Your assignment
Please take the records that follow and repeat exactly the lines starting with the line with "Open the Waveforms section" and going on through the line with "Click the 1.297 MACD value tag on right".

Saved data entries:

↓

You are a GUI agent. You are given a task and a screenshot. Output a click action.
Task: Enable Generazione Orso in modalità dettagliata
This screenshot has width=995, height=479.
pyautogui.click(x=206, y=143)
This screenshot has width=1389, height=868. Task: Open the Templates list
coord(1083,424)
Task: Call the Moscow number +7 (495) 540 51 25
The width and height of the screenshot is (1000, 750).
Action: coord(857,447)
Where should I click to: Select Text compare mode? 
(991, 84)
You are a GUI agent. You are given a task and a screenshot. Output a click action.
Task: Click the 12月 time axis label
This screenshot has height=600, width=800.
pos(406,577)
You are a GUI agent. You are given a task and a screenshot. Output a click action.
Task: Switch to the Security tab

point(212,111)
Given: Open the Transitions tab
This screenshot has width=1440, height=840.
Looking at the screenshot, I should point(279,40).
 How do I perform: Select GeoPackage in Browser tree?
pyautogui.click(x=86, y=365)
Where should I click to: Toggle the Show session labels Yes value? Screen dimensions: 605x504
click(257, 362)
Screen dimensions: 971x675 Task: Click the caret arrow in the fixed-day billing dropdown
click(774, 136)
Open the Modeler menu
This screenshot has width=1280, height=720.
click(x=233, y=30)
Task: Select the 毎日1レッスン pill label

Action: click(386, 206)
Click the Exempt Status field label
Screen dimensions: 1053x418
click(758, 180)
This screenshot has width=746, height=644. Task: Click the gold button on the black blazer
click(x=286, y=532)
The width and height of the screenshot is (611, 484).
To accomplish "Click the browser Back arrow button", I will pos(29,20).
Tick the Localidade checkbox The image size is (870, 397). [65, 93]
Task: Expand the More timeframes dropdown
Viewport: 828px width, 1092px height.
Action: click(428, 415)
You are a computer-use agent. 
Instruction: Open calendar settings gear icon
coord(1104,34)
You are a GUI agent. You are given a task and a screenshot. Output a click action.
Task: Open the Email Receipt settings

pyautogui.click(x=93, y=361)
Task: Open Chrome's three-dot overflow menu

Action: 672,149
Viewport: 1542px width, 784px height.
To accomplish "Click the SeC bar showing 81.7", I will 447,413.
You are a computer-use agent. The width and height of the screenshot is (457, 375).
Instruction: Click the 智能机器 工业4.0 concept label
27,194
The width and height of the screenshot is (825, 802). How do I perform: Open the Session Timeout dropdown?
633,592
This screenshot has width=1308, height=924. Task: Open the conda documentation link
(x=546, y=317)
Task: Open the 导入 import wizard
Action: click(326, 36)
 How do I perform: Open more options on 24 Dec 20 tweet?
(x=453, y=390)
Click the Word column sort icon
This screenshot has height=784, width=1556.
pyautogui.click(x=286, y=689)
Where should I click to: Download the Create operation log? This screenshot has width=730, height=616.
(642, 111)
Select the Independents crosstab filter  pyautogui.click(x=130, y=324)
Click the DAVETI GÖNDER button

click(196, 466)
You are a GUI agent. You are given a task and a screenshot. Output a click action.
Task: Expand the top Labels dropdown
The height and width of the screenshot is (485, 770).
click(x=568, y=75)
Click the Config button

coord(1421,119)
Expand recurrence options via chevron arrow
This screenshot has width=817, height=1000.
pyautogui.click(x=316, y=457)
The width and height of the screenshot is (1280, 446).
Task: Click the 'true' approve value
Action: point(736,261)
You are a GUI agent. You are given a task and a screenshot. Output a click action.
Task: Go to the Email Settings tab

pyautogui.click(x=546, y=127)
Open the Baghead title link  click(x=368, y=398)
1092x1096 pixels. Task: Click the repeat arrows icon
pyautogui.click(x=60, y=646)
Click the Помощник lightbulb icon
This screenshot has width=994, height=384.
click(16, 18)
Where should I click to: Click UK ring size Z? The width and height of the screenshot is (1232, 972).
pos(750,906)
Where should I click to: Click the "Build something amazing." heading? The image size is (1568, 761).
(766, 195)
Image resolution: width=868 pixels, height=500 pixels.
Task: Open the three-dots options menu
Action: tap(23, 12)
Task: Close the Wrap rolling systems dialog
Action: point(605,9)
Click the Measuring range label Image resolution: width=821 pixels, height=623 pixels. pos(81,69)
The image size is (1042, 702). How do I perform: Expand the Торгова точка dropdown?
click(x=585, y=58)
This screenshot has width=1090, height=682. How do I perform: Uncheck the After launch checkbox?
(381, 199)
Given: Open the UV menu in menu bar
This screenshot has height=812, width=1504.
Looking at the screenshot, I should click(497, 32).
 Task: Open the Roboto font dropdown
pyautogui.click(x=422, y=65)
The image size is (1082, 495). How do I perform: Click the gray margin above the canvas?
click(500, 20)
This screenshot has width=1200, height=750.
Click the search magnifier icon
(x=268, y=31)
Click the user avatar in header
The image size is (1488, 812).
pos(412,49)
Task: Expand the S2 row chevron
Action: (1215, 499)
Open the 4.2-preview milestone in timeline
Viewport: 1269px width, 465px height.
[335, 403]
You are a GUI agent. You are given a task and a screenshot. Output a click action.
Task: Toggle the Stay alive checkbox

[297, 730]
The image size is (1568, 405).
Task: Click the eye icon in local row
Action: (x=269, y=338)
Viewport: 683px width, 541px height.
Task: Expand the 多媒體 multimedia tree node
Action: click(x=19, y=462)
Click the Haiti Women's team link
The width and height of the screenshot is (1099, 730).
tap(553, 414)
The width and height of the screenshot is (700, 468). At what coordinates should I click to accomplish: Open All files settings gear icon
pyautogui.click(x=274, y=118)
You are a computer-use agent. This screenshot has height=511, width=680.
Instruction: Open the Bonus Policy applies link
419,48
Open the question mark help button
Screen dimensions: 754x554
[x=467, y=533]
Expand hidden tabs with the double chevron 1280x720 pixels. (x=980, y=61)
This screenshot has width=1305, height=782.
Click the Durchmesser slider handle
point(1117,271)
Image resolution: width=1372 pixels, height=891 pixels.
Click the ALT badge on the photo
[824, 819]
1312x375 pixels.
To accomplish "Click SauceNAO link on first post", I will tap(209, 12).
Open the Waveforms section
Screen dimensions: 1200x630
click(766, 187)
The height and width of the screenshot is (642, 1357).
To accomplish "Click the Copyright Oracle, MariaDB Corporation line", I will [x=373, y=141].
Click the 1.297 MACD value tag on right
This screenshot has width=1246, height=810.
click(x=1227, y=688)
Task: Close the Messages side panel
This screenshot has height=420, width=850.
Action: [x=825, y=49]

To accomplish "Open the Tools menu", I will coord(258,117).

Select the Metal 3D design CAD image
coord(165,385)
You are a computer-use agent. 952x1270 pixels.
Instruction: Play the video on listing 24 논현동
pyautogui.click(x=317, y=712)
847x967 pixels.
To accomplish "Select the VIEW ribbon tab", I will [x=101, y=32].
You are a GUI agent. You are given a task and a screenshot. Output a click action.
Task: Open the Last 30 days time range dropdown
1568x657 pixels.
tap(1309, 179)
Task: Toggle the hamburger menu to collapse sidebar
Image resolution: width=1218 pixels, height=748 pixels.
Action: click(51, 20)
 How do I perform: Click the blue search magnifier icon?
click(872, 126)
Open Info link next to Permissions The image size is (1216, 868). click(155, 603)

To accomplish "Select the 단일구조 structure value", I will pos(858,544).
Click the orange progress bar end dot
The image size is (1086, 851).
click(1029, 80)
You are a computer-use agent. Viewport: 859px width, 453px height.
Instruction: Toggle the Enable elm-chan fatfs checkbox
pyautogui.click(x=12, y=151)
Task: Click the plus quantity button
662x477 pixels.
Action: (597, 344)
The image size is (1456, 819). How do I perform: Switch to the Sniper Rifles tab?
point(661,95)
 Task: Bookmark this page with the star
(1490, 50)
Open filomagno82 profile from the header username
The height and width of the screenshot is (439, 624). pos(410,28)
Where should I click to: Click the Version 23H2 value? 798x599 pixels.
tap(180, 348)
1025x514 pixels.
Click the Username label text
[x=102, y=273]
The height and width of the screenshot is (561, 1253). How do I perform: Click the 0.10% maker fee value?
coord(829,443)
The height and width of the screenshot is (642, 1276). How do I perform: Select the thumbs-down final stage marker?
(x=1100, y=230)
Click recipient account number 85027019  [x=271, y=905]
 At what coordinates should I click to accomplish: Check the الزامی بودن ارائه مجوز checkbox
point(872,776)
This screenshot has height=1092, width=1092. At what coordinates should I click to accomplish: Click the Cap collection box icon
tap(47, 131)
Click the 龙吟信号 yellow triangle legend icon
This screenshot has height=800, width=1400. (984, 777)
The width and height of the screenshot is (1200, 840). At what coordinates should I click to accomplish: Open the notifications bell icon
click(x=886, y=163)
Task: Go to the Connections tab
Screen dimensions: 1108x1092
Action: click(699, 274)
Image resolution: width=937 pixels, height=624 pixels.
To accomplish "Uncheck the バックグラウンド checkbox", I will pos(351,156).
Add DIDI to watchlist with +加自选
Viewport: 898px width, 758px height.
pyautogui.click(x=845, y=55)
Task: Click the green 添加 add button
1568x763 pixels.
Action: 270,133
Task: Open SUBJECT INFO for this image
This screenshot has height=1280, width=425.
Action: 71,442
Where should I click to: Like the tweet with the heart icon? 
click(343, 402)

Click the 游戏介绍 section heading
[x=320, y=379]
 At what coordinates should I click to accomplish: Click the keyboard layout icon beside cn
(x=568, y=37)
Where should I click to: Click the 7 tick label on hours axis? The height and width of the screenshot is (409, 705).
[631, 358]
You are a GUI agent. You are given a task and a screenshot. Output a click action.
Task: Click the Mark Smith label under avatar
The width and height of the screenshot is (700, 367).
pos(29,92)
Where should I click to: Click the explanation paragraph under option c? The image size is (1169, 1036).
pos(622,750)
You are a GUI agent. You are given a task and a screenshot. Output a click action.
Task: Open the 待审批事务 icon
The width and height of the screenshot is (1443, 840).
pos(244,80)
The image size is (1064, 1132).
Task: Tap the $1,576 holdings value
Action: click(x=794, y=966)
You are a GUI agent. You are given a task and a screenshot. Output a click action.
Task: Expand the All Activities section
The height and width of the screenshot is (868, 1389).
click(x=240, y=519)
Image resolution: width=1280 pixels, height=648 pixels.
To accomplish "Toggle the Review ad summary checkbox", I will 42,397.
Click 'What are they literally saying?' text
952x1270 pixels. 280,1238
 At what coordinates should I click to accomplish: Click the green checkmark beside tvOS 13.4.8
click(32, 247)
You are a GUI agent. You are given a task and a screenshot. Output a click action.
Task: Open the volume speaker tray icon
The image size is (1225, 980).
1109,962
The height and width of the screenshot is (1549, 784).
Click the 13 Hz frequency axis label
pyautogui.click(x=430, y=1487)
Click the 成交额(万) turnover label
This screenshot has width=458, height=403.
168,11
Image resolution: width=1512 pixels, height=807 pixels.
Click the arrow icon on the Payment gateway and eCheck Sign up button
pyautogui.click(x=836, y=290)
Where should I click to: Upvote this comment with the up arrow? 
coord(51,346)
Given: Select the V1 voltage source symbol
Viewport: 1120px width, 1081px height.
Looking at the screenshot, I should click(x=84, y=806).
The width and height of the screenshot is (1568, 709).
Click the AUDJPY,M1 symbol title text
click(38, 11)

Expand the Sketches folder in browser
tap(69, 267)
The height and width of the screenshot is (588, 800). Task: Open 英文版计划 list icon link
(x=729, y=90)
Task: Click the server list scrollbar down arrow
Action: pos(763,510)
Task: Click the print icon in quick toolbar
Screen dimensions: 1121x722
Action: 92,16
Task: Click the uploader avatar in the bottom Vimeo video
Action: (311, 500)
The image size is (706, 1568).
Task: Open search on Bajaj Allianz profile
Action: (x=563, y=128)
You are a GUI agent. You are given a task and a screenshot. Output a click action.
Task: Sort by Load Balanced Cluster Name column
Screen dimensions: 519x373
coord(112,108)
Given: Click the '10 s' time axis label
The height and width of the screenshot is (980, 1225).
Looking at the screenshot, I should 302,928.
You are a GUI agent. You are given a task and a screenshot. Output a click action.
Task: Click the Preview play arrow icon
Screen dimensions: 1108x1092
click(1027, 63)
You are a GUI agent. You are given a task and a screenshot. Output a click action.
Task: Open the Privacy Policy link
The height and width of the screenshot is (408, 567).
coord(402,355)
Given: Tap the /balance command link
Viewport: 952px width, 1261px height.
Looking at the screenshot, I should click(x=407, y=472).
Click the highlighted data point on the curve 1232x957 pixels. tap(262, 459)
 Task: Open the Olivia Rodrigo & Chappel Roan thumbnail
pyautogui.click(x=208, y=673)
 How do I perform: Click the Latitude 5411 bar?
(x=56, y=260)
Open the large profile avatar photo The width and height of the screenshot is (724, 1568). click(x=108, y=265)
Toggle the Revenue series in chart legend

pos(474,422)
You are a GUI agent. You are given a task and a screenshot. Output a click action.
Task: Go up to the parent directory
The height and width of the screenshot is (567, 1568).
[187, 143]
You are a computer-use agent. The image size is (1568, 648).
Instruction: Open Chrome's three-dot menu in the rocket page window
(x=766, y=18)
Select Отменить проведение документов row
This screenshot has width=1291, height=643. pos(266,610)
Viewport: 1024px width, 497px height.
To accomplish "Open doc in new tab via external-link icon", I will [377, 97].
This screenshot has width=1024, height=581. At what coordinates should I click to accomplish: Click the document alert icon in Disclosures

↑

Response box
Open the Waveforms section
Screen dimensions: 1200x630
click(766, 187)
The height and width of the screenshot is (642, 1357).
To accomplish "Click the Copyright Oracle, MariaDB Corporation line", I will [x=373, y=141].
Click the 1.297 MACD value tag on right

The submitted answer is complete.